What you should do —
Render every one of the lines below as a Markdown table with two columns, Row and Line text. Number each row and leave out the blank lines.

────

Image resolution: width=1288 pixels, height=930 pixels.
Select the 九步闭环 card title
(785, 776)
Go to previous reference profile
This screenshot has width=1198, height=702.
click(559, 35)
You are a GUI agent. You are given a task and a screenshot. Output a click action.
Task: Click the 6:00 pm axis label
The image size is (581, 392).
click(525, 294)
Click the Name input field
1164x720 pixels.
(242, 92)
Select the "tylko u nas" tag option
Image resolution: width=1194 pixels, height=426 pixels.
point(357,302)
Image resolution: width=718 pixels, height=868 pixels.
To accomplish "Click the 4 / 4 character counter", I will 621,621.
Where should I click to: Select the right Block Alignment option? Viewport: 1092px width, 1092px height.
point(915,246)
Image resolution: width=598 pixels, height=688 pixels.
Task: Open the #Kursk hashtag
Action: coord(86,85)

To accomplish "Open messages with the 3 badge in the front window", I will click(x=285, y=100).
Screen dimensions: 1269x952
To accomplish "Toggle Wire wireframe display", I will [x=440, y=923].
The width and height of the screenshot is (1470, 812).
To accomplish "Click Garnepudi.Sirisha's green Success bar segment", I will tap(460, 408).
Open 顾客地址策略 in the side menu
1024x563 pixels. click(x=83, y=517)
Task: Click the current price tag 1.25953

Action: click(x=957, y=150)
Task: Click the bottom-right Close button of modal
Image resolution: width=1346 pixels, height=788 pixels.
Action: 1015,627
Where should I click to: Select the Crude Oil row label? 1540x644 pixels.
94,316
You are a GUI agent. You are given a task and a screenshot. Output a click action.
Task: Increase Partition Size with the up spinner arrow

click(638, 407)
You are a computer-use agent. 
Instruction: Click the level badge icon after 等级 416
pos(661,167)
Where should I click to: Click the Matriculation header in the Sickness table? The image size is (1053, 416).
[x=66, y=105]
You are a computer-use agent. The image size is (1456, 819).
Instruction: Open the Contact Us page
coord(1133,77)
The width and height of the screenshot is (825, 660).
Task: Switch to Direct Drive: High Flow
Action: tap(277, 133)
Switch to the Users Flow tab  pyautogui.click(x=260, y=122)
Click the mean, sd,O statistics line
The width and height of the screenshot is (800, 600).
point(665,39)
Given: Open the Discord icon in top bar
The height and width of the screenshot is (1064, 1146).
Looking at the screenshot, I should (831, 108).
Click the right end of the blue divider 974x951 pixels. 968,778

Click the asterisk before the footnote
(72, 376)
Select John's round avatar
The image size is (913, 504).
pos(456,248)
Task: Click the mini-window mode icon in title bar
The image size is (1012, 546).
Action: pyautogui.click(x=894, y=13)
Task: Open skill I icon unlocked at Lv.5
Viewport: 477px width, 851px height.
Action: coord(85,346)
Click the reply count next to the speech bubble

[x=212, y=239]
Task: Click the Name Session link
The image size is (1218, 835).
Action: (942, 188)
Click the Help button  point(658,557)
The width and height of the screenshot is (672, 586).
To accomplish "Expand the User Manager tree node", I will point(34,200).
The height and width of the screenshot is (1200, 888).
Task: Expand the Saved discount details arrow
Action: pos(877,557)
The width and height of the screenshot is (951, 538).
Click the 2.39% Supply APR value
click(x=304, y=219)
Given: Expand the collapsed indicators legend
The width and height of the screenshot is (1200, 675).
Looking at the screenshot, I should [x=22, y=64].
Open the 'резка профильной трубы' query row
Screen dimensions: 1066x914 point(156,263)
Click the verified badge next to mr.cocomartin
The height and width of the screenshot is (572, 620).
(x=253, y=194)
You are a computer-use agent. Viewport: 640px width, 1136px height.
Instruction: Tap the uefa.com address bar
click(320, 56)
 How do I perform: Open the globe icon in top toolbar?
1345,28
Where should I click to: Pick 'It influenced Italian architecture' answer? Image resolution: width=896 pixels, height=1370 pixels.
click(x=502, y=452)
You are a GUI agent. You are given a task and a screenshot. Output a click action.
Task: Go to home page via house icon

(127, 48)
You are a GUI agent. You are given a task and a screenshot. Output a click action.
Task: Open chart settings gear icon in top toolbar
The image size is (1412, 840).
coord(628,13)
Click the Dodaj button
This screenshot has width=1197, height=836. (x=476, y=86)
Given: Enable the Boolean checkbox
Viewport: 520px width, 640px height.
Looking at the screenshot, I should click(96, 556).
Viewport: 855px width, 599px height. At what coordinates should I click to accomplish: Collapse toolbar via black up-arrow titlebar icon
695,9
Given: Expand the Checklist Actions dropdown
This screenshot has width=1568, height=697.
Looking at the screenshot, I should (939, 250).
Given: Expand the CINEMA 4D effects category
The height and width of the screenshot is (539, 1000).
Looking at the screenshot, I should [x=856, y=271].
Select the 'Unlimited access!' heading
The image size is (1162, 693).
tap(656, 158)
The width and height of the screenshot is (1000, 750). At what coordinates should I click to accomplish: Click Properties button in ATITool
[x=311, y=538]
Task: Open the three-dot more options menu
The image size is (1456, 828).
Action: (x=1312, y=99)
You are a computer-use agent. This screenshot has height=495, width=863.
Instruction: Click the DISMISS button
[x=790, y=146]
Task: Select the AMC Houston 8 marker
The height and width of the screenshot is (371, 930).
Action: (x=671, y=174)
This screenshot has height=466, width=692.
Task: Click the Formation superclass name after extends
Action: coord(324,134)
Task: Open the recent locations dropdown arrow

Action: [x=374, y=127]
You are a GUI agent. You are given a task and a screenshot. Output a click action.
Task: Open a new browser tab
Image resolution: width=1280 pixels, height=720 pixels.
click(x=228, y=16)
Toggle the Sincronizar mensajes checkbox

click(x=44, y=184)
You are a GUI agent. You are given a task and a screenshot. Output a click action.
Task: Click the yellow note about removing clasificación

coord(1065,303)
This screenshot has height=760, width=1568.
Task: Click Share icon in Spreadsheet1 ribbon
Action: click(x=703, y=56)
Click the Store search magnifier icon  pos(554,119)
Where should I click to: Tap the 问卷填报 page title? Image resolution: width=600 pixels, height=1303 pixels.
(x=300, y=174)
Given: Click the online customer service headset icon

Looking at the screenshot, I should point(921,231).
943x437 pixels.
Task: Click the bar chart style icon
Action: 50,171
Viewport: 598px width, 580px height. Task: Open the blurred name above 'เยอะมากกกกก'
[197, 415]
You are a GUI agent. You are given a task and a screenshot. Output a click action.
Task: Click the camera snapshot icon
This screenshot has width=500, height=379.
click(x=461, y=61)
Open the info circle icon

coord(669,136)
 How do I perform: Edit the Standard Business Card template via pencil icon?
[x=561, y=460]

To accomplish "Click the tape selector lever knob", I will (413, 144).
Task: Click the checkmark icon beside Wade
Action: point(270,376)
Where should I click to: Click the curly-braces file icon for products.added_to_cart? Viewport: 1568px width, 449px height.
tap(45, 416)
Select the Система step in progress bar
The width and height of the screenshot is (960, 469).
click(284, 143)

────

Full response —
| Row | Line text |
|---|---|
| 1 | Image resolution: width=1288 pixels, height=930 pixels. |
| 2 | Select the 九步闭环 card title |
| 3 | (785, 776) |
| 4 | Go to previous reference profile |
| 5 | This screenshot has width=1198, height=702. |
| 6 | click(559, 35) |
| 7 | You are a GUI agent. You are given a task and a screenshot. Output a click action. |
| 8 | Task: Click the 6:00 pm axis label |
| 9 | The image size is (581, 392). |
| 10 | click(525, 294) |
| 11 | Click the Name input field |
| 12 | 1164x720 pixels. |
| 13 | (242, 92) |
| 14 | Select the "tylko u nas" tag option |
| 15 | Image resolution: width=1194 pixels, height=426 pixels. |
| 16 | point(357,302) |
| 17 | Image resolution: width=718 pixels, height=868 pixels. |
| 18 | To accomplish "Click the 4 / 4 character counter", I will 621,621. |
| 19 | Where should I click to: Select the right Block Alignment option? Viewport: 1092px width, 1092px height. |
| 20 | point(915,246) |
| 21 | Image resolution: width=598 pixels, height=688 pixels. |
| 22 | Task: Open the #Kursk hashtag |
| 23 | Action: coord(86,85) |
| 24 | To accomplish "Open messages with the 3 badge in the front window", I will click(x=285, y=100). |
| 25 | Screen dimensions: 1269x952 |
| 26 | To accomplish "Toggle Wire wireframe display", I will [x=440, y=923]. |
| 27 | The width and height of the screenshot is (1470, 812). |
| 28 | To accomplish "Click Garnepudi.Sirisha's green Success bar segment", I will tap(460, 408). |
| 29 | Open 顾客地址策略 in the side menu |
| 30 | 1024x563 pixels. click(x=83, y=517) |
| 31 | Task: Click the current price tag 1.25953 |
| 32 | Action: click(x=957, y=150) |
| 33 | Task: Click the bottom-right Close button of modal |
| 34 | Image resolution: width=1346 pixels, height=788 pixels. |
| 35 | Action: 1015,627 |
| 36 | Where should I click to: Select the Crude Oil row label? 1540x644 pixels. |
| 37 | 94,316 |
| 38 | You are a GUI agent. You are given a task and a screenshot. Output a click action. |
| 39 | Task: Increase Partition Size with the up spinner arrow |
| 40 | click(638, 407) |
| 41 | You are a computer-use agent.  |
| 42 | Instruction: Click the level badge icon after 等级 416 |
| 43 | pos(661,167) |
| 44 | Where should I click to: Click the Matriculation header in the Sickness table? The image size is (1053, 416). |
| 45 | [x=66, y=105] |
| 46 | You are a computer-use agent. The image size is (1456, 819). |
| 47 | Instruction: Open the Contact Us page |
| 48 | coord(1133,77) |
| 49 | The width and height of the screenshot is (825, 660). |
| 50 | Task: Switch to Direct Drive: High Flow |
| 51 | Action: tap(277, 133) |
| 52 | Switch to the Users Flow tab  pyautogui.click(x=260, y=122) |
| 53 | Click the mean, sd,O statistics line |
| 54 | The width and height of the screenshot is (800, 600). |
| 55 | point(665,39) |
| 56 | Given: Open the Discord icon in top bar |
| 57 | The height and width of the screenshot is (1064, 1146). |
| 58 | Looking at the screenshot, I should (831, 108). |
| 59 | Click the right end of the blue divider 974x951 pixels. 968,778 |
| 60 | Click the asterisk before the footnote |
| 61 | (72, 376) |
| 62 | Select John's round avatar |
| 63 | The image size is (913, 504). |
| 64 | pos(456,248) |
| 65 | Task: Click the mini-window mode icon in title bar |
| 66 | The image size is (1012, 546). |
| 67 | Action: pyautogui.click(x=894, y=13) |
| 68 | Task: Open skill I icon unlocked at Lv.5 |
| 69 | Viewport: 477px width, 851px height. |
| 70 | Action: coord(85,346) |
| 71 | Click the reply count next to the speech bubble |
| 72 | [x=212, y=239] |
| 73 | Task: Click the Name Session link |
| 74 | The image size is (1218, 835). |
| 75 | Action: (942, 188) |
| 76 | Click the Help button  point(658,557) |
| 77 | The width and height of the screenshot is (672, 586). |
| 78 | To accomplish "Expand the User Manager tree node", I will point(34,200). |
| 79 | The height and width of the screenshot is (1200, 888). |
| 80 | Task: Expand the Saved discount details arrow |
| 81 | Action: pos(877,557) |
| 82 | The width and height of the screenshot is (951, 538). |
| 83 | Click the 2.39% Supply APR value |
| 84 | click(x=304, y=219) |
| 85 | Given: Expand the collapsed indicators legend |
| 86 | The width and height of the screenshot is (1200, 675). |
| 87 | Looking at the screenshot, I should [x=22, y=64]. |
| 88 | Open the 'резка профильной трубы' query row |
| 89 | Screen dimensions: 1066x914 point(156,263) |
| 90 | Click the verified badge next to mr.cocomartin |
| 91 | The height and width of the screenshot is (572, 620). |
| 92 | (x=253, y=194) |
| 93 | You are a computer-use agent. Viewport: 640px width, 1136px height. |
| 94 | Instruction: Tap the uefa.com address bar |
| 95 | click(320, 56) |
| 96 |  How do I perform: Open the globe icon in top toolbar? |
| 97 | 1345,28 |
| 98 | Where should I click to: Pick 'It influenced Italian architecture' answer? Image resolution: width=896 pixels, height=1370 pixels. |
| 99 | click(x=502, y=452) |
| 100 | You are a GUI agent. You are given a task and a screenshot. Output a click action. |
| 101 | Task: Go to home page via house icon |
| 102 | (127, 48) |
| 103 | You are a GUI agent. You are given a task and a screenshot. Output a click action. |
| 104 | Task: Open chart settings gear icon in top toolbar |
| 105 | The image size is (1412, 840). |
| 106 | coord(628,13) |
| 107 | Click the Dodaj button |
| 108 | This screenshot has width=1197, height=836. (x=476, y=86) |
| 109 | Given: Enable the Boolean checkbox |
| 110 | Viewport: 520px width, 640px height. |
| 111 | Looking at the screenshot, I should click(96, 556). |
| 112 | Viewport: 855px width, 599px height. At what coordinates should I click to accomplish: Collapse toolbar via black up-arrow titlebar icon |
| 113 | 695,9 |
| 114 | Given: Expand the Checklist Actions dropdown |
| 115 | This screenshot has width=1568, height=697. |
| 116 | Looking at the screenshot, I should (939, 250). |
| 117 | Given: Expand the CINEMA 4D effects category |
| 118 | The height and width of the screenshot is (539, 1000). |
| 119 | Looking at the screenshot, I should [x=856, y=271]. |
| 120 | Select the 'Unlimited access!' heading |
| 121 | The image size is (1162, 693). |
| 122 | tap(656, 158) |
| 123 | The width and height of the screenshot is (1000, 750). At what coordinates should I click to accomplish: Click Properties button in ATITool |
| 124 | [x=311, y=538] |
| 125 | Task: Open the three-dot more options menu |
| 126 | The image size is (1456, 828). |
| 127 | Action: (x=1312, y=99) |
| 128 | You are a computer-use agent. This screenshot has height=495, width=863. |
| 129 | Instruction: Click the DISMISS button |
| 130 | [x=790, y=146] |
| 131 | Task: Select the AMC Houston 8 marker |
| 132 | The height and width of the screenshot is (371, 930). |
| 133 | Action: (x=671, y=174) |
| 134 | This screenshot has height=466, width=692. |
| 135 | Task: Click the Formation superclass name after extends |
| 136 | Action: coord(324,134) |
| 137 | Task: Open the recent locations dropdown arrow |
| 138 | Action: [x=374, y=127] |
| 139 | You are a GUI agent. You are given a task and a screenshot. Output a click action. |
| 140 | Task: Open a new browser tab |
| 141 | Image resolution: width=1280 pixels, height=720 pixels. |
| 142 | click(x=228, y=16) |
| 143 | Toggle the Sincronizar mensajes checkbox |
| 144 | click(x=44, y=184) |
| 145 | You are a GUI agent. You are given a task and a screenshot. Output a click action. |
| 146 | Task: Click the yellow note about removing clasificación |
| 147 | coord(1065,303) |
| 148 | This screenshot has height=760, width=1568. |
| 149 | Task: Click Share icon in Spreadsheet1 ribbon |
| 150 | Action: click(x=703, y=56) |
| 151 | Click the Store search magnifier icon  pos(554,119) |
| 152 | Where should I click to: Tap the 问卷填报 page title? Image resolution: width=600 pixels, height=1303 pixels. |
| 153 | (x=300, y=174) |
| 154 | Given: Click the online customer service headset icon |
| 155 | Looking at the screenshot, I should point(921,231). |
| 156 | 943x437 pixels. |
| 157 | Task: Click the bar chart style icon |
| 158 | Action: 50,171 |
| 159 | Viewport: 598px width, 580px height. Task: Open the blurred name above 'เยอะมากกกกก' |
| 160 | [197, 415] |
| 161 | You are a GUI agent. You are given a task and a screenshot. Output a click action. |
| 162 | Task: Click the camera snapshot icon |
| 163 | This screenshot has width=500, height=379. |
| 164 | click(x=461, y=61) |
| 165 | Open the info circle icon |
| 166 | coord(669,136) |
| 167 |  How do I perform: Edit the Standard Business Card template via pencil icon? |
| 168 | [x=561, y=460] |
| 169 | To accomplish "Click the tape selector lever knob", I will (413, 144). |
| 170 | Task: Click the checkmark icon beside Wade |
| 171 | Action: point(270,376) |
| 172 | Where should I click to: Click the curly-braces file icon for products.added_to_cart? Viewport: 1568px width, 449px height. |
| 173 | tap(45, 416) |
| 174 | Select the Система step in progress bar |
| 175 | The width and height of the screenshot is (960, 469). |
| 176 | click(284, 143) |